GETTING THERE: If you too want to catch a wahoo, there are daily jets from New York to Bermuda by PanAm and Eastern (first-class round trip $162, economy $120). BOAC has a $95 jet-prop special leaving Idlewild on Fridays, Saturdays and Sundays at 9 p.m., arriving 11:40. Every Saturday afternoon at 3 the Furness Bermuda Line sails from New York, arriving in Bermuda at 9 a.m. Monday. Cabins are all first-class, with bath, and range from $160 to $400 per person.
FISHING THERE: There are II deep-sea charter boats in Bermuda, all fully equipped with tackle, fighting chairs, outriggers, ship-to-shore telephones and modern lifesaving apparatus. Rates are $75 a day and include tackle and bait. A half day costs $50, but successful wahoo fishing usually requires at least a day's effort. As a general rule reservations are not needed, but it would be wise to reserve the services of the top guides: Captain Russell Young, Ferry Point, Somerset, and Captain Roy Taylor, St. George's. The Bermuda Fishing Information Bureau, 50 Front Street, Hamilton, has details of charter boats and where they are located.

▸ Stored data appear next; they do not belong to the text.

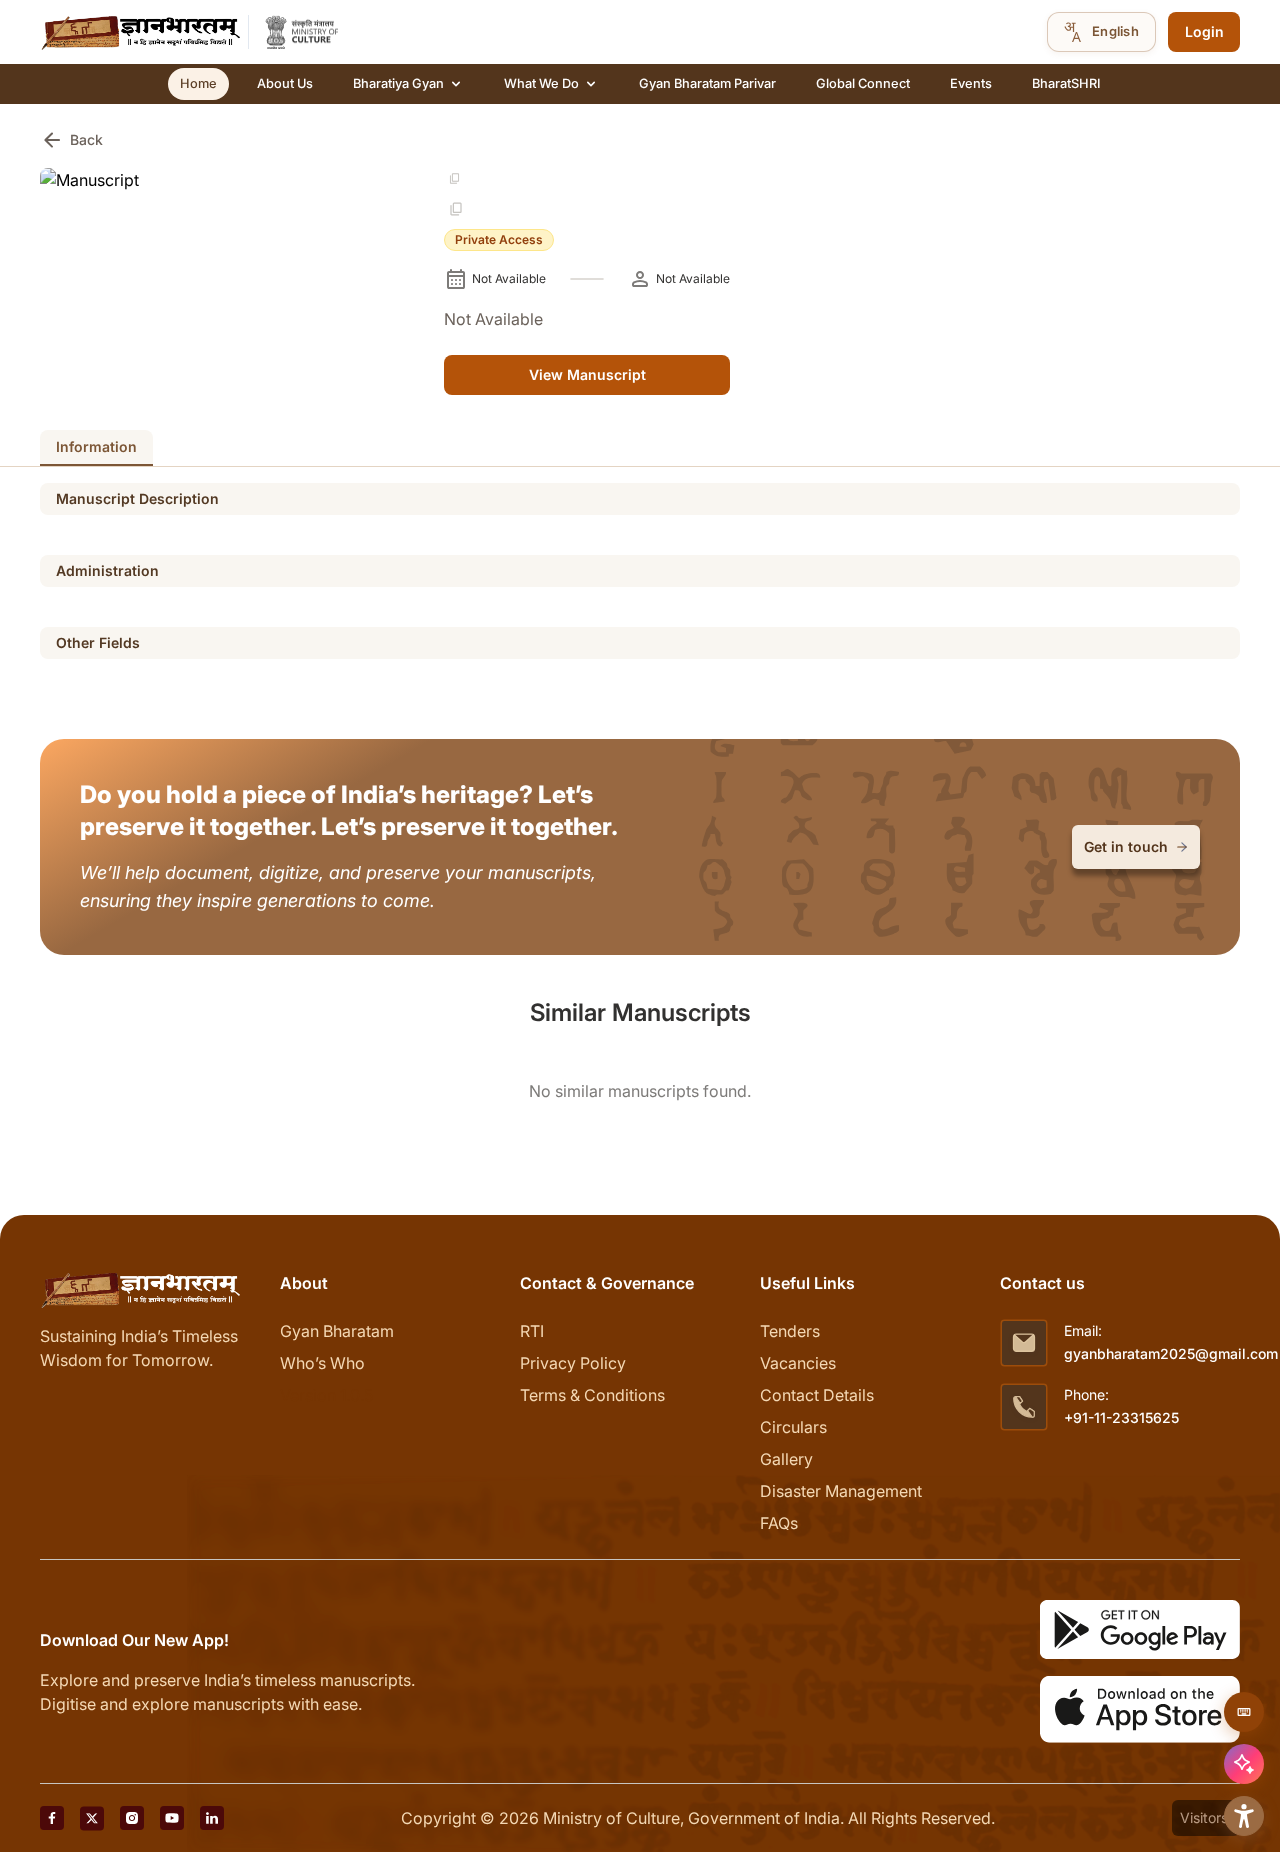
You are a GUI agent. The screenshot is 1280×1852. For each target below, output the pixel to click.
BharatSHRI (1066, 83)
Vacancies (798, 1363)
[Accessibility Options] (1244, 1816)
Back (71, 140)
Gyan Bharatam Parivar (707, 83)
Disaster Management (841, 1491)
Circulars (793, 1427)
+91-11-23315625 (1121, 1417)
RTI (532, 1331)
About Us (285, 83)
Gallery (786, 1459)
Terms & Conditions (592, 1395)
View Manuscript (587, 374)
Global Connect (863, 83)
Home (198, 83)
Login (1204, 31)
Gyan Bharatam (337, 1331)
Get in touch (1126, 846)
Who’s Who (322, 1363)
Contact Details (817, 1395)
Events (971, 83)
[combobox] (1101, 32)
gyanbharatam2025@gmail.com (1171, 1353)
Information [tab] (96, 446)
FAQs (779, 1523)
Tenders (790, 1331)
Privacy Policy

STAYING THERE: There are more than 60 hotels, guest houses and cottage colonies to choose from. The Carlton Beach Hotel (400 guests, double room with breakfast and dinner $17-$25 each) is the most luxurious. It is located on the south shore, which has the best swimming beaches, and there is a pool, too. Castle Harbour Hotel has room for 500 at about the same rates, and an 18-hole golf course. Cambridge Beaches is a cottage colony with room for 98 (double room, American plan, $19-$26 each). Rates go down a little after October 31. Most of the hotels are of the opinion that the wahoo, like the whale, is not a table fish. If the chef looks askance at your catch, try Bermuda crayfish, as succulent as Maine lobster.